Australia’s compulsory superannuation system is entering a new phase where bigger does not automatically mean safer or stickier. Over the next decade, consulting forecasts suggest the number of super funds will shrink from about 75 today to roughly 30 as mergers accelerate and weaker players get absorbed or forced out. The result is a landscape dominated by mega funds that grew up focusing on strong long-term returns and low fees but are now being tested by scandals, changing regulations and a wave of Australians moving from saving to drawing down their super.
Those mergers look set to create “blockbuster” funds, with the typical fund’s assets under management expected to jump from around $39 billion now to about $161 billion by 2035. At the very top end, Australia is on track for its first trillion dollar super fund within the next decade, with the current largest industry fund already managing more than $400 billion for millions of members and signalling it could cross the $1 trillion mark before 2035. However, while funds get bigger they are also seeing meaningful outflows as members nearing retirement shift money to platforms that work closely with financial advisers and that attract them with tailored advice, flexibility and more personalised service.
The competitive pressure is showing up in the numbers. Some of the country’s largest industry funds have recorded net outflows in the 2025 financial year as members rolled their balances into alternative providers. Listed platform operators are the clear beneficiaries, with one major platform drawing in more than $7 billion of net flows from these switches and another adding about $4 billion over the same period. Research from a major consulting firm indicates platforms currently hold only around 6% of all super accounts, yet they are capturing roughly 42% of new retirement account inflows and this underscores how strongly pre-retirees and retirees are gravitating toward adviser-aligned options.

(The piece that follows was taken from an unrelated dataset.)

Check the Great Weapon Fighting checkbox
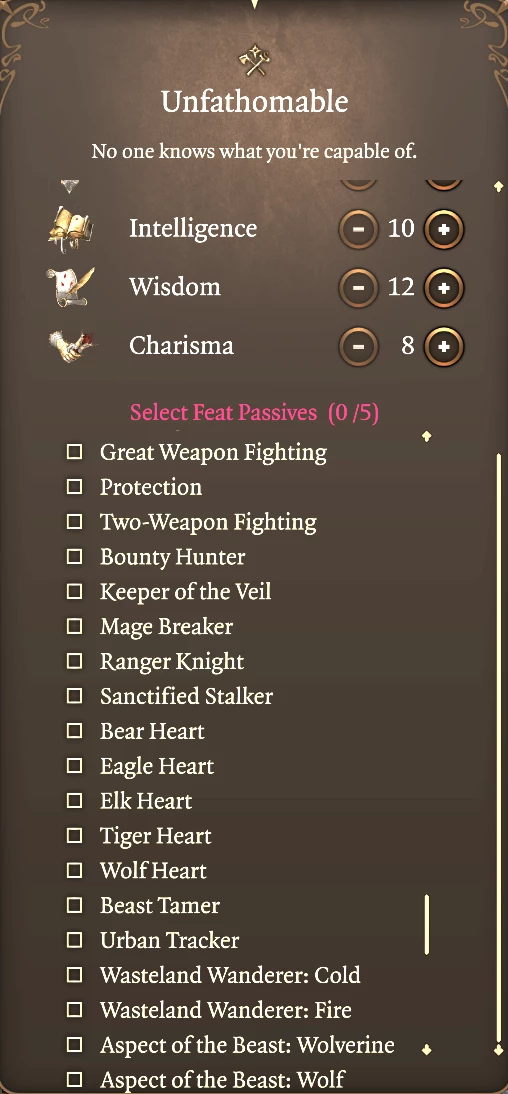 pos(74,452)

This shift is unfolding while the policy framework for advice inside super funds lags behind member needs. Mainstream funds are still constrained in the type and depth of advice they can offer under existing rules, even as more Australians grapple with complex decisions about timing retirement, drawing an income and managing longevity risk. The federal government has considered allowing funds to give more limited personal advice but that reform now seems delayed as attention turns to rebuilding trust after several high profile failures in the sector that cost about 12,000 investors roughly $1 billion of retirement savings. These collapses occurred via products made available on multiple platforms and this has prompted fresh scrutiny of governance and product selection across the advice and platform ecosystem.

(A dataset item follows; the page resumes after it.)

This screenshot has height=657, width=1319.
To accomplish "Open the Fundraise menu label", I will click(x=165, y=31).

In response, platform providers appear to be tightening up their investment menus. Industry analysis suggests platforms could remove up to 20% of available investment options after current governance reviews and aim to cut weaker or higher risk offerings while simplifying choice for advisers and clients. One major banking group’s platform has already drastically pared back its menu and has trimmed hundreds of options, while a prominent trustee business is part way through its own review and is expected to make similar cuts. The broader direction seems to be towards fewer and better scrutinised options, though how this balance between choice, oversight and innovation plays out will shape whether platforms can sustain their current edge over super funds in the retirement market.